Ideally, Snoezelen is a non-directive therapy, controlled by the client and not by the therapist. It can be staged to provide a multi-sensory experience or single sensory focus, simply by adapting the lighting, atmosphere, sounds, and textures to the specific needs of the client at the time of use. There is no formal focus on therapeutic outcome—the focus is to assist users to gain the maximum pleasure from the activity in which they and the enabler are involved. An advantage of Snoezelen therapy is that it does not rely on verbal communication and may be beneficial for people with profound autism, as it may provide stimulation for those who would otherwise be almost impossible to reach.

Snoezelen therapy relates to the interdependence of both the space (the physical environment) and the "client-centered" approach of the practitioner (the human environment). The specially designed sensory physical environment together with the input of the "enabling practitioner" initiates changes in arousal by affecting the relaxation process, reducing anxiety/pain (both physical and emotional).

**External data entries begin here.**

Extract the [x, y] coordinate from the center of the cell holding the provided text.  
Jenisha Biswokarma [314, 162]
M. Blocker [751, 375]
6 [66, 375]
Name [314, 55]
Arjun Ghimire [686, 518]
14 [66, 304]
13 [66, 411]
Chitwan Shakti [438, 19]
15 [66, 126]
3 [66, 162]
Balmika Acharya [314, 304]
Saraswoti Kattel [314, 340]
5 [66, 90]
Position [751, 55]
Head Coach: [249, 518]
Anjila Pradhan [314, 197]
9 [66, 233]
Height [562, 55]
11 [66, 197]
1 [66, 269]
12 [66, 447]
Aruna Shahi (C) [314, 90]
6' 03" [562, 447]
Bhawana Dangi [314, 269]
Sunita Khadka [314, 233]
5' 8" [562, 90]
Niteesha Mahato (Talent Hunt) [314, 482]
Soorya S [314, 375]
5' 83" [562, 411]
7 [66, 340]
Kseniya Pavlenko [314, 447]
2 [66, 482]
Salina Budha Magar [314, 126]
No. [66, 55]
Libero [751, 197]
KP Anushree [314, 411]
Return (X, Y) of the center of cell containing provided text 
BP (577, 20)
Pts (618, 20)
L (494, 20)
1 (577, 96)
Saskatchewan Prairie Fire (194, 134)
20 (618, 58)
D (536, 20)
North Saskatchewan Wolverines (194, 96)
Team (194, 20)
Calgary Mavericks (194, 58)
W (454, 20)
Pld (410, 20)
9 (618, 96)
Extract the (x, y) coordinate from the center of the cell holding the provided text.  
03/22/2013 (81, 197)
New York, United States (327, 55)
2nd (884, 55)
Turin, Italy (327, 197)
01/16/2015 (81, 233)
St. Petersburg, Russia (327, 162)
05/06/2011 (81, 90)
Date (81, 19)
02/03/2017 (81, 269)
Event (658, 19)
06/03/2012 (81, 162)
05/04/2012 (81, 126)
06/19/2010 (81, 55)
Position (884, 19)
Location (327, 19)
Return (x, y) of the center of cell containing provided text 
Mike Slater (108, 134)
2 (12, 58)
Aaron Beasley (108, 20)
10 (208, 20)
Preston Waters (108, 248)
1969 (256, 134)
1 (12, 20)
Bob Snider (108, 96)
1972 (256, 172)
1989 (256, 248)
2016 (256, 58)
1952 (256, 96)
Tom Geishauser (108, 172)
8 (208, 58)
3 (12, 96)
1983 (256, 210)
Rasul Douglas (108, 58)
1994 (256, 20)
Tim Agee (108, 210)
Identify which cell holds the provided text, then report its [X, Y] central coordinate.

It aims to maximize a person's potential to focus on his own free will and to engage on a motivational stimulus (object, activity or person), and thereby to improve communication and functioning.

The defining principles of the MSE help the practitioner to focus attention on the basic elements of this approach. The following are the principles.

1. The experience takes place in a specific physical environment.
2. The attitude of the practitioners is "client-centered".
3. Stimuli must be controlled according to the client's needs.
4. The MSE is a medium for communication.
5. The sensory environment is neither positive nor negative.
6. The practitioner relies on the client's point of view. (Shapiro, 2010)

==Research==
Research on the benefits of Snoezelen treatment is scarce, with variable study designs.

A small research study carried out in Brussels compared the behavior of nine adult clients with profound autism in both classroom and Snoezelen settings. Though individual results varied, the study claimed a 50% reduction in distress and stereotypical behavior, and 75% less aggression and self-injury in the Snoezelen environment.

==Usage==
In 2021, multiple Snoezelen rooms were opened in Portugal. The first Snoezelen was opened to the public in the region of Algarve. It was created by the charity organization Espiral de Vontades which in 2017 started therapeutic treatment for the elderly. Early reception to the room was positive. The next room was created in Póvoa de Santa Iria by the Senior Club. They were testing it for a month before revealing it to the public, and also got good reception from patients. It is being used to calm patients with dementia, and also to release stress from patients as a result of COVID-19 lockdowns.